Zitat: | Eine Art Schutzmechanismus- damit wir dem Leben nicht gleich ein Ende setzen? Oder nicht das Bedürfnis haben, uns zu vermehren? |
das Bedürfnis sich zu vermehren ist kein intellektuelles Bedürfnis sondern ein biologisches Bedürfnis auf das Du relativ wenig Einfluss hast... ohne dieses Bedürfnis...siehe oben...
Zitat: | Zitat: | und dafür hast Du natürlich auch irgendwelche Nachweise? Bin ich unvollständig weil ich diesen imaginären Haltegriff nicht benötige? |
Natürlich habe ich keine Nachweise. Es ergibt sich aus den Gedanken, die ich vorher schon geäußert habe.
Wenn du sagst, du kommst ohne den Haltegriff aus, dann ist es genau das was ich schon zu Beginn meinte- warum haben die Menschen nicht einfach akzeptiert - und tun es immer noch nicht- dass *es ist wie es ist* und haben sich eine Erklärung gesucht? |
vieleicht weil manche Menschen zu schwach sind oder zu wenig Selbstbewustsein haben?

### DATENSÄTZE
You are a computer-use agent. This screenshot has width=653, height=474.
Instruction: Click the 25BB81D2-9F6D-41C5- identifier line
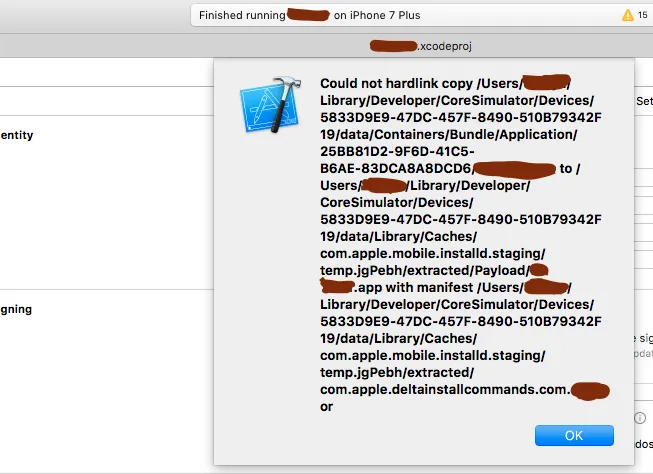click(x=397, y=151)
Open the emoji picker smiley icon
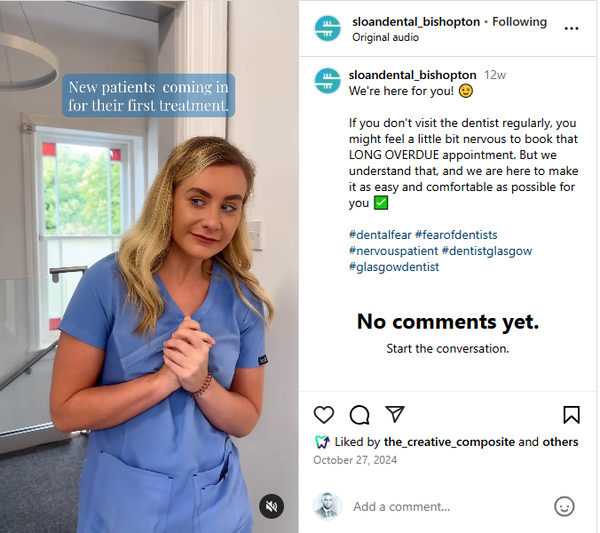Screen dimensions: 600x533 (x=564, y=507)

### ZU BEARBEITENDE AUFGABEN
1) Beantworten Sie anhand des Diskussionsauszugs die folgenden Fragen:
(a) Was für ein Bedürfnis ist das Bedürfnis, sich zu vermehren?
(b) Woraus ergibt sich die Aussage des Schreibers, für die er nach eigener Angabe keine Nachweise hat?
(c) Welche zwei möglichen Gründe nennt der letzte Satz dafür, dass sich Menschen eine Erklärung gesucht haben?
2) Führen Sie den Diskussionsauszug nach seinem letzten Satz mit einem weiteren kurzen Beitrag fort.
Die Datensätze stammen aus einer anderen Quelle.

### LÖSUNGEN
1)
(a) Es ist kein intellektuelles, sondern ein biologisches Bedürfnis, auf das man relativ wenig Einfluss hat.
(b) Sie ergibt sich aus den Gedanken, die er vorher schon geäußert hat.
(c) Manche Menschen sind vielleicht zu schwach oder haben zu wenig Selbstbewusstsein.

2)
Zitat: | ´
Wie man das Wirken durch den Meschen nennt, ist eigentlich ohne Bedeutung. Wenn du sagst, ich brauche diesen *Haltegriff* nicht um mein Leben zu leben, dann ist das eine Art Erkenntnis.
Es ist ein Annehmen deines Lebens, die Art wie du mit deinen Mitmenschen umgehst.
Oft wird von Kirchenvertretern oder von Gläubigen gesagt, Moral und Sitte- gar Überleben sei nur mit einer bestimmten Religion möglich.
Dieser Ansicht bin ich nicht. Denn der Glauben oder die Religion ist meiner Ansicht nach nur eine Äußerung von ähnlichen Aspekten, die Menschen eine Basis zu einer Gemeinschaft geben, die in bestimmten Dingen einen Sinn sehen.
Deshalb kann ich zu keiner Religion oder zu keiner Glaubens - oder auch Nichtglaubensrichtung sagen, sie sei richtig oder falsch.
Es ist einfach eine Grundlage, deren ethischen oder/und sozialen Aspekte ich als die für mich richtigen erachte. | [/quote]
und dazu brauchst Du eine Mitgliedsschaft in einer Religionsgemeinschaft?
_________________ eigentlich bin ich ein ganz netter... und wenn ich freunde hätte, könnten die das auch bestätigen.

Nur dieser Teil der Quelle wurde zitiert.